DATA PROVIDED>

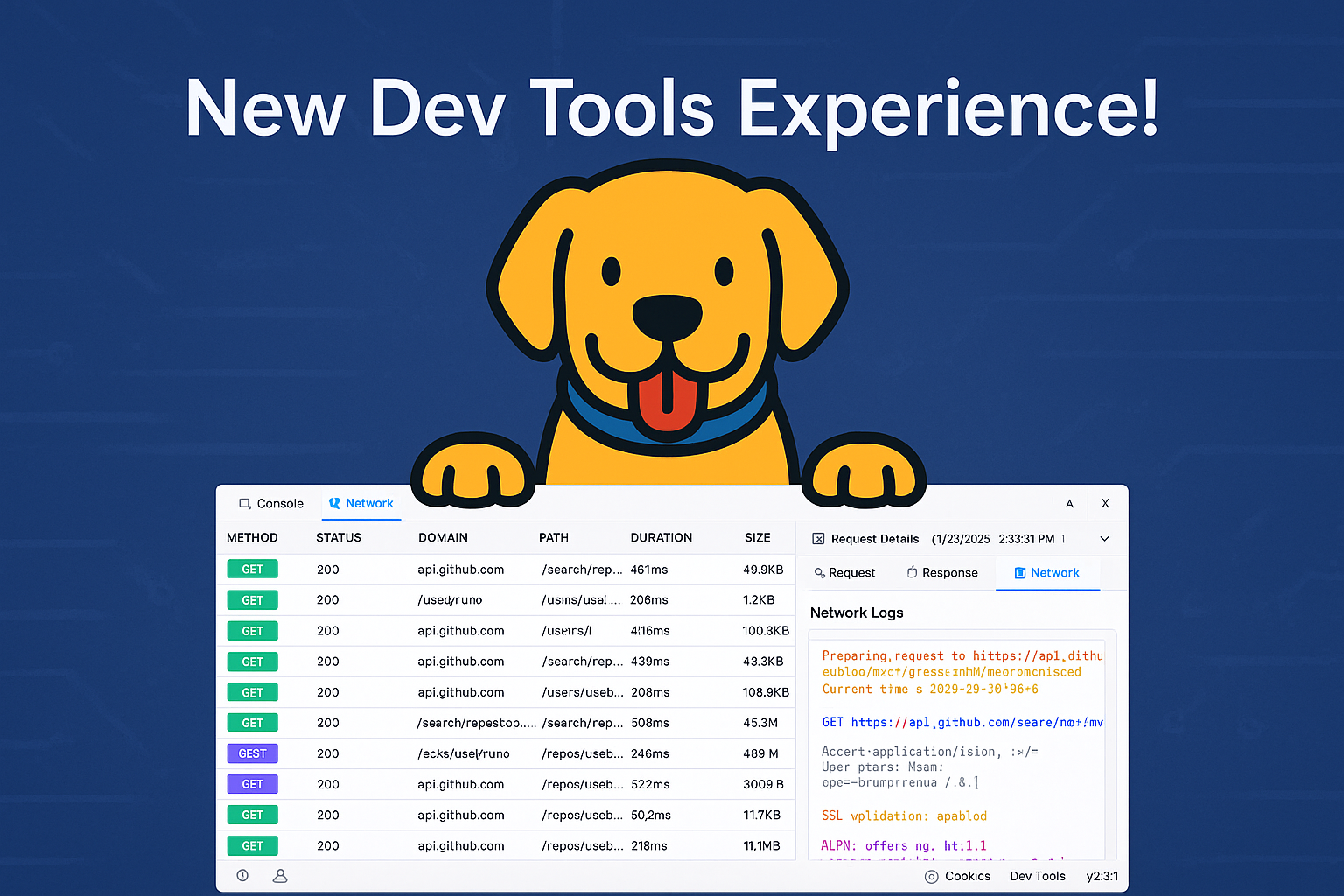Image resolution: width=1344 pixels, height=896 pixels.
Task: Click the Network tab's bird icon
Action: (333, 503)
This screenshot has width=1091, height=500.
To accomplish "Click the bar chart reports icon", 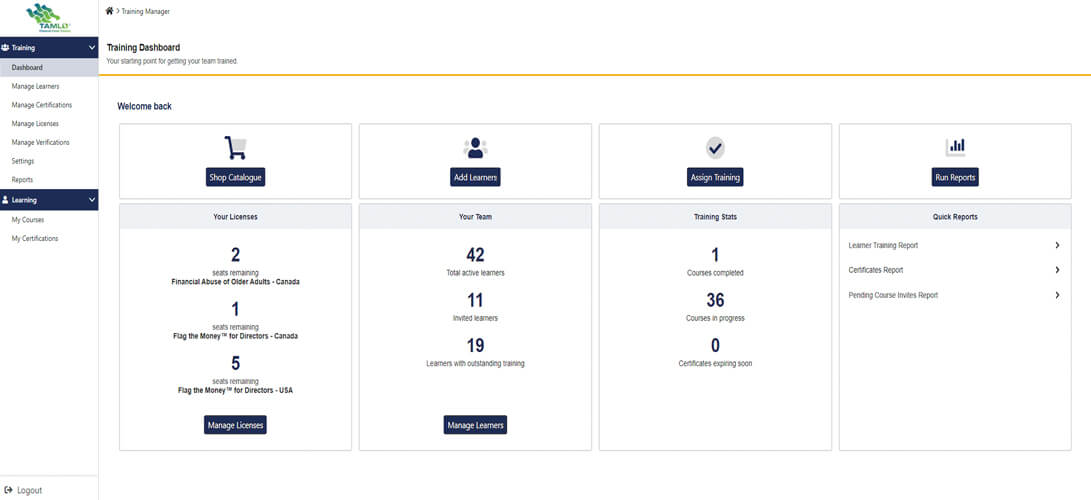I will (955, 147).
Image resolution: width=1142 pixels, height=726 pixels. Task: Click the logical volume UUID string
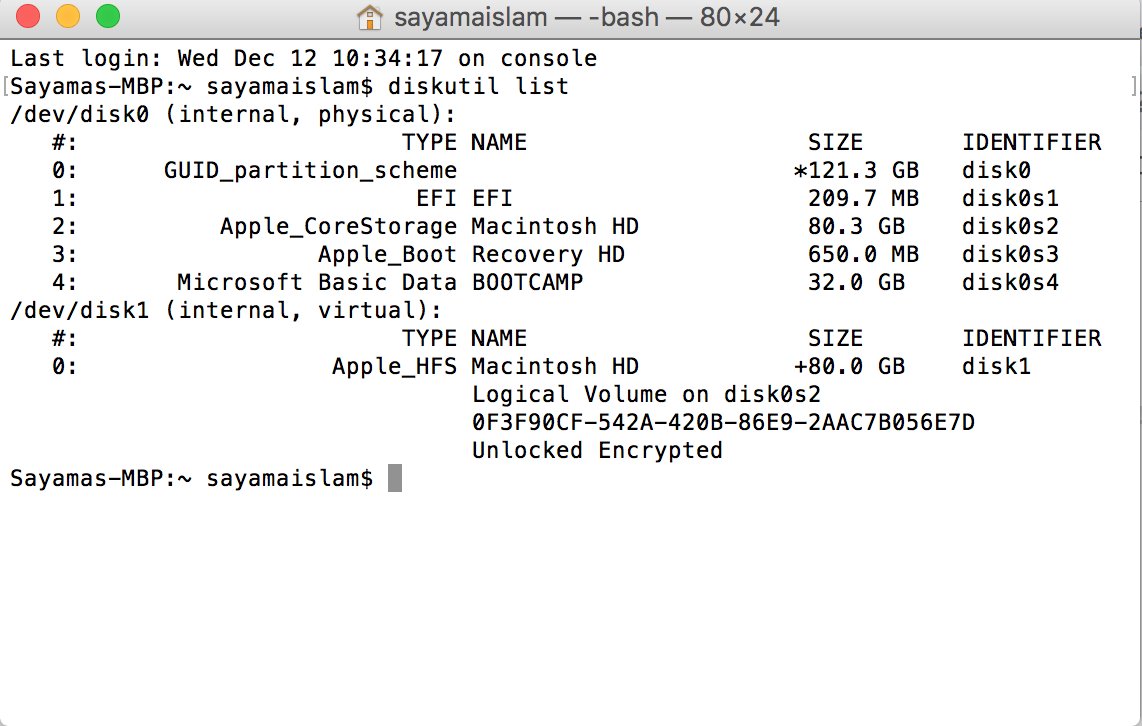tap(723, 423)
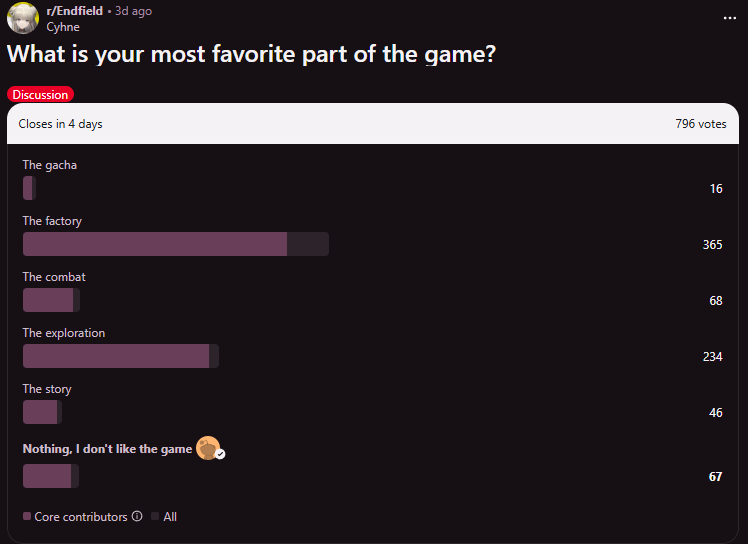The height and width of the screenshot is (544, 748).
Task: Select 'Nothing, I don't like the game' option
Action: (107, 449)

EXERCISE>
Repeat verbatim the lines from the one holding "Image resolution: width=1142" through the end of the listing above, both ends included, but not the pictures.

RESULT FOR THIS TASK>
Image resolution: width=1142 pixels, height=726 pixels. Task: Click the logical volume UUID string
tap(723, 423)
The height and width of the screenshot is (544, 748).
Task: Select 'Nothing, I don't like the game' option
Action: (107, 449)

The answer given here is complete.